I have tried to do an inductive proof as follows:
Base case: When $n = 1$, there is only the set {1}, so $2^{1-1} = 2^0 = 1$ subset in the collection
Inductive step: Let $P(n)$ denote the number of subsets of {1,2,…n} that have at least one element in common, which we will call $A$, is smaller or equal to $2^{n-1}$
Assume $P(n)$ is true. Now we take a look at $P(n+1)$. We can divide subsets of {1,2,…,n+1} into two kind, those containing $n+1$, and those that don't. We know there are $A$ subsets that don't contain $n+1$. For subsets containing $n+1$, we can have $2^n$ subsets. In total, $A + 2^n \geq 2^{n+1-1} = 2^n$, which is obviously incorrect.

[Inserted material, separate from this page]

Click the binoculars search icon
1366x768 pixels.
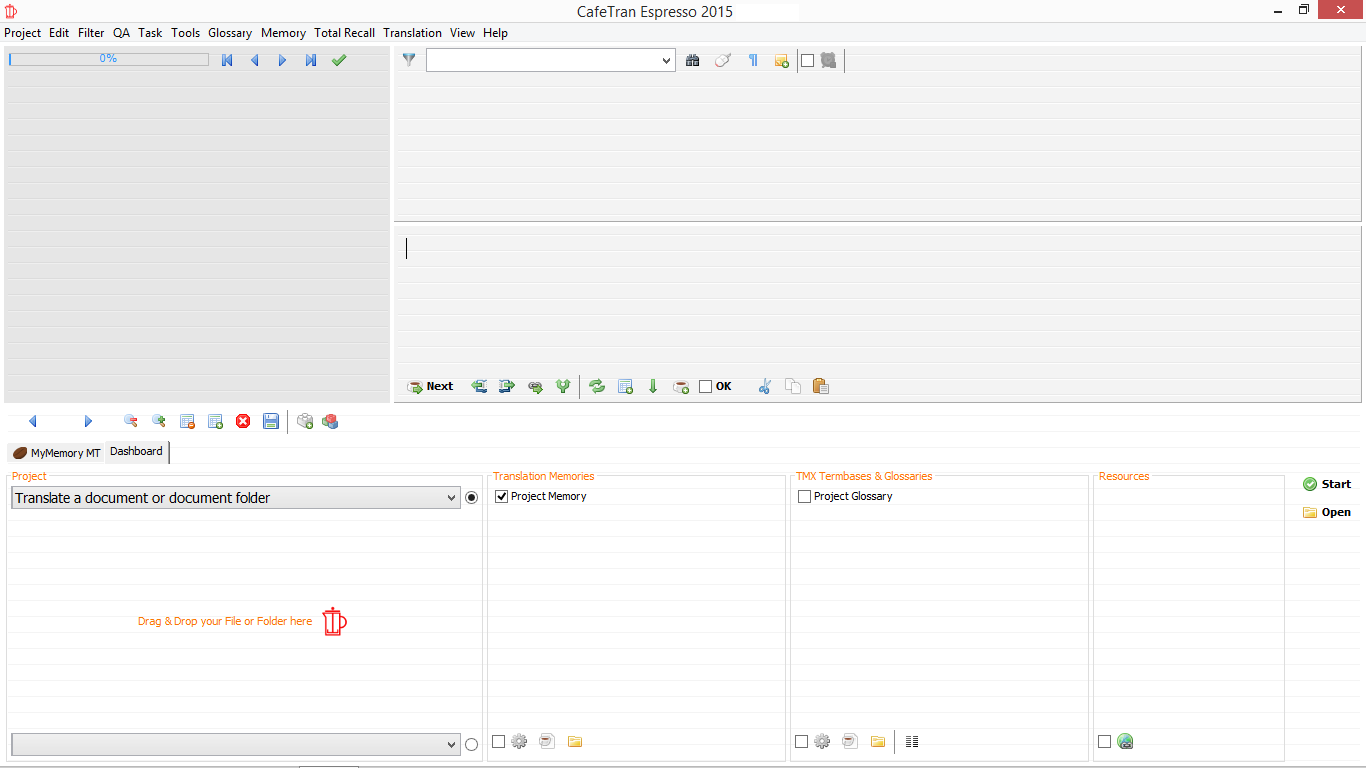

I'm not sure if it's possible to do it with an inductive proof, so any kind of proof is welcome. However, it would be great if someone could explain how to do it with the method above, and perhaps point out my mistakes.
Best Answer
An inductive proof is not the way to go.
What I think you’re missing in your attempt to prove the result by induction is that there are many such collections of subsets of $[n]$. For instance, if $n=3$ one such collection is
$$\big\{\{1\},\{1,2\},\{1,2,3\},\{1,2,3,4\}\big\}\;,$$
and another is
$$\big\{\{1,2\},\{1,3\},\{2,3\},\{1,2,3\}\big\}\;.$$
Thus, the induction step of a proof by induction would have to start by letting $\mathscr{A}$ be a collection of subsets of $[n+1]$ such that every pair of members of $\mathscr{A}$ have an element in common; the idea would be to use the induction hypothesis to show that $|\mathscr{A}|\le 2^n$.